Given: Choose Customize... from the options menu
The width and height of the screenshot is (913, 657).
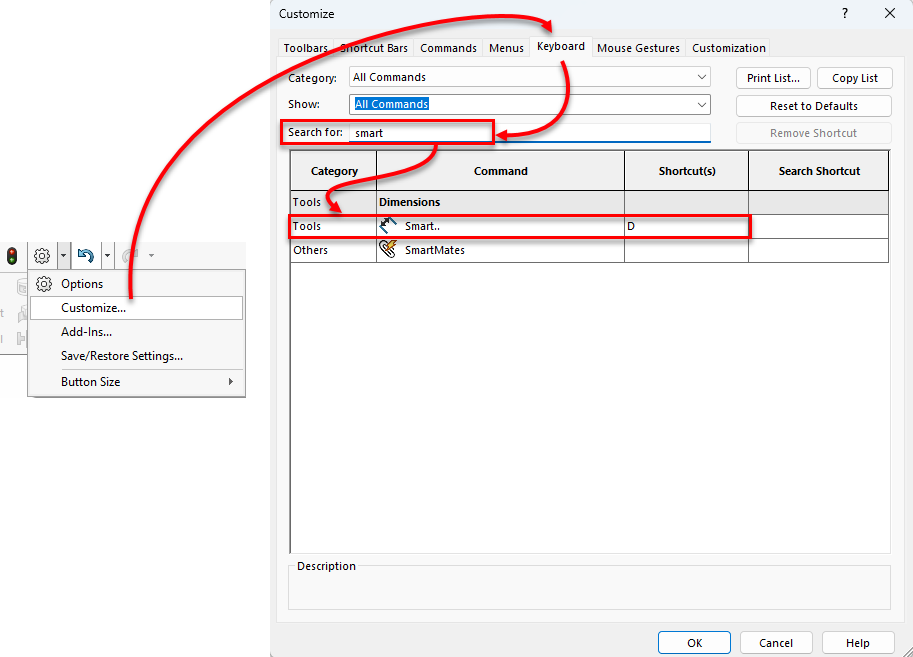Looking at the screenshot, I should click(93, 308).
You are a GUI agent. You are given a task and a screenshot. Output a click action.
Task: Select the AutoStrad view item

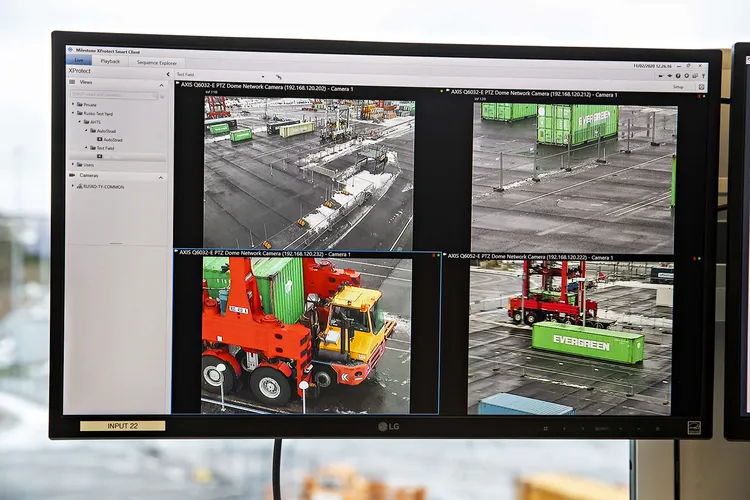(x=110, y=139)
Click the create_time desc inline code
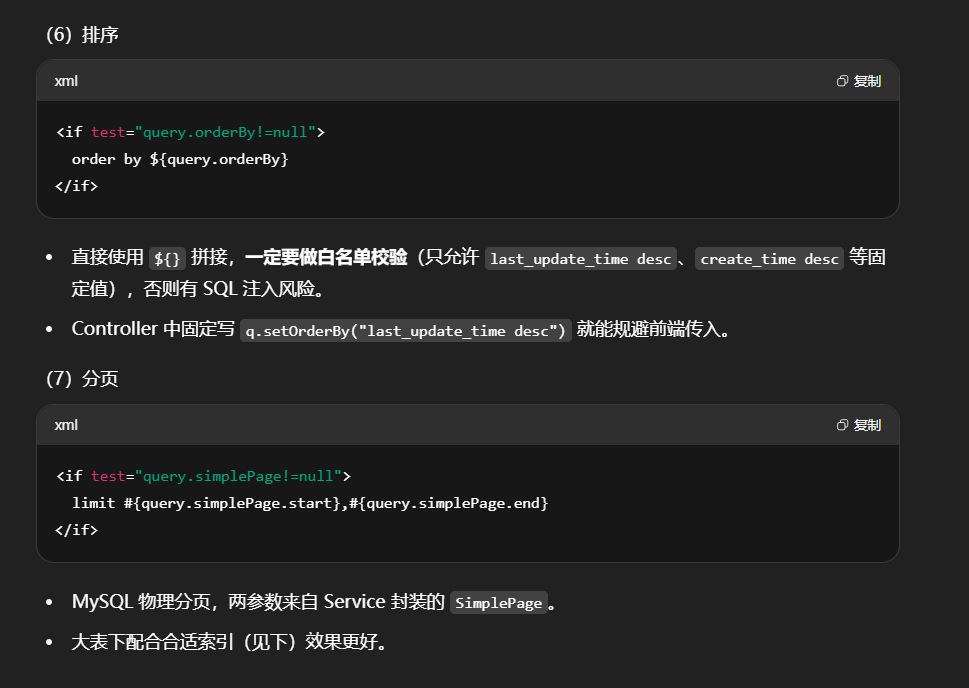This screenshot has width=969, height=688. tap(769, 259)
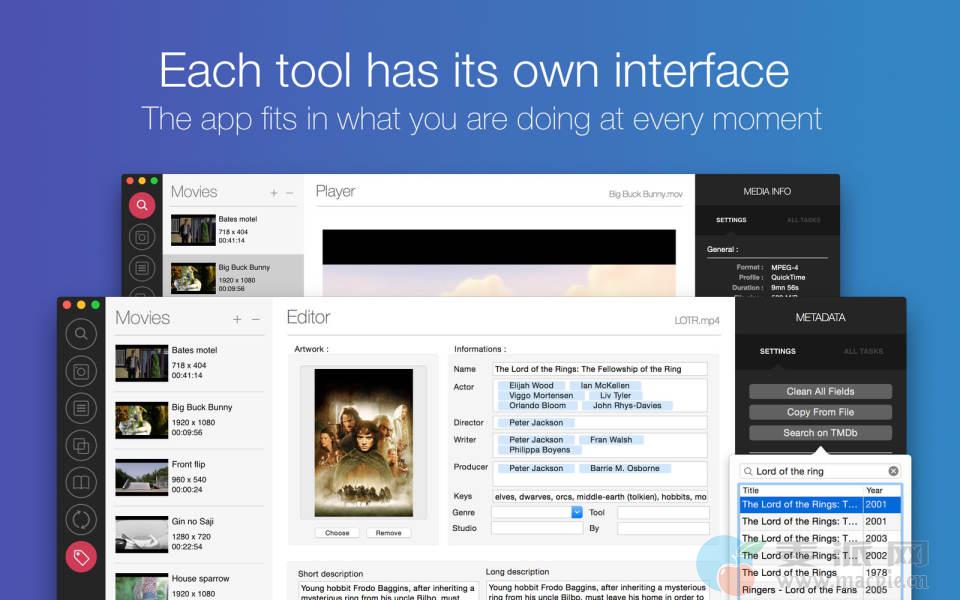
Task: Select the Front flip movie thumbnail
Action: (141, 478)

_Work instruction_. Transcribe all of the data above verbatim but omit every picture.

_Result_.
Given: Choose Customize... from the options menu
The width and height of the screenshot is (913, 657).
Looking at the screenshot, I should click(93, 308).
You are a GUI agent. You are given a task and a screenshot. Output a click action.
Task: Select the AutoStrad view item

(x=110, y=139)
Click the create_time desc inline code
This screenshot has width=969, height=688. tap(769, 259)
Task: Select the Front flip movie thumbnail
Action: (141, 478)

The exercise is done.